Kenny recalls with alarming accuracy a youth football festival some weeks prior to our visit, even naming the stand out players. The U19’s are huddled in the foyer awaiting a team meeting prior to beginning their pre match warm up. Each player that catches the eye of Kenny either nods, smiles or greets the man. Kenny had time for everyone. He added an enthused commentary on the game events throughout to the small cohort of people stood in close proximity from our balcony view. Often challenging the lads in certain situations (including the Genk players) and congratulating touches, skilful movements, and always praising brave blocks and individual work-rate for the team.
It was a great insight into how to integrate, respect, and treat a club legend. But key to this was the humility and eagerness of that club legend to be part of the process. Football courses through the veins of many an ex player. Having a former decorated player, coach, manager and director of football walk the walls of the training ground strengthens the ‘Liverpool connection’. I’ve not witnessed many operate in this way, but I’m hopeful it happens. Basic learning and teaching theory points to ‘lived experience’ as a key theme in the transfer of knowledge. Who better to act as a sounding board for staff and a presence around its youth players? This surely is ‘added value’.
And lastly, our third take home message. And this is quite innovative. Liverpool have created a new role tilted ‘Alumni Manager’. This was designed with the idea of contacting and supporting those players no longer at the club. In a shift from the norm, this adds a new dimension to player welfare. Focus has remained largely on the registered players for many successful academies with a conscious effort to reach out and assist released players. Now a leading football power is trialling a new initiative to promote ‘Alumni support’, could this be adopted by others?. Open to all players who have at one stage represented the club at any playing level or age.
This for me this missing across the sport.
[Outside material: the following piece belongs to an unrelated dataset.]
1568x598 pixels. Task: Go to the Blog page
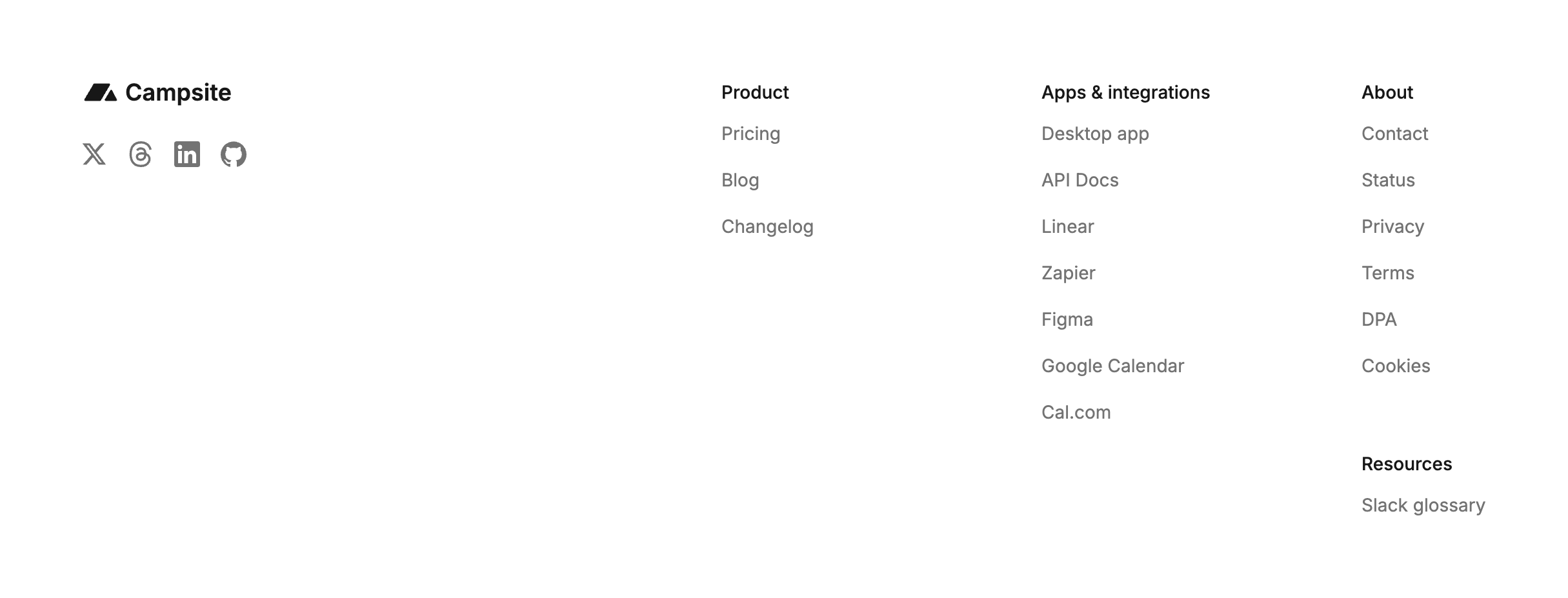[740, 181]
If you read the following extract from my former colleague Gary Issott, and Alex’s equivalent at Crystal Palace FC, he says; “As an industry we’ve got to do more for post-player care. It’s a traumatic experience, effectively players are being sacked if they don’t get a new contract. It affects your finances, your wellbeing, your ego and status, your dreams, you lose friends from a dressing room environment. So it’s a huge trauma leaving a professional football club.”
Candid, blunt and hard hitting from a man who’s spent over 20 years living and breathing everything associated with youth development. Players’ transitioning out of the game is so complex. Retirement, injury and unemployment all manifest a number of serious mental health issues.
The PFA will do well to share a coffee with Alex as his team capture this impactful longitudinal data. How can we triage the trauma? We can but raise awareness of the good initiatives and share practice that has a positive impact on individuals. This is after all about helping people. Get sharing, keep caring.
Match day at Anfield is always special. Just before kick off, and on cue, Liverpool supporters enter full Gerry and the Pacemakers mode. It’s a spine tingling moment. The presence of its former players at Kirkby and Anfield, together with the creation of the Alumni Manager are further evidence that at Liverpool FC ‘You’ll Never Walk Alone’.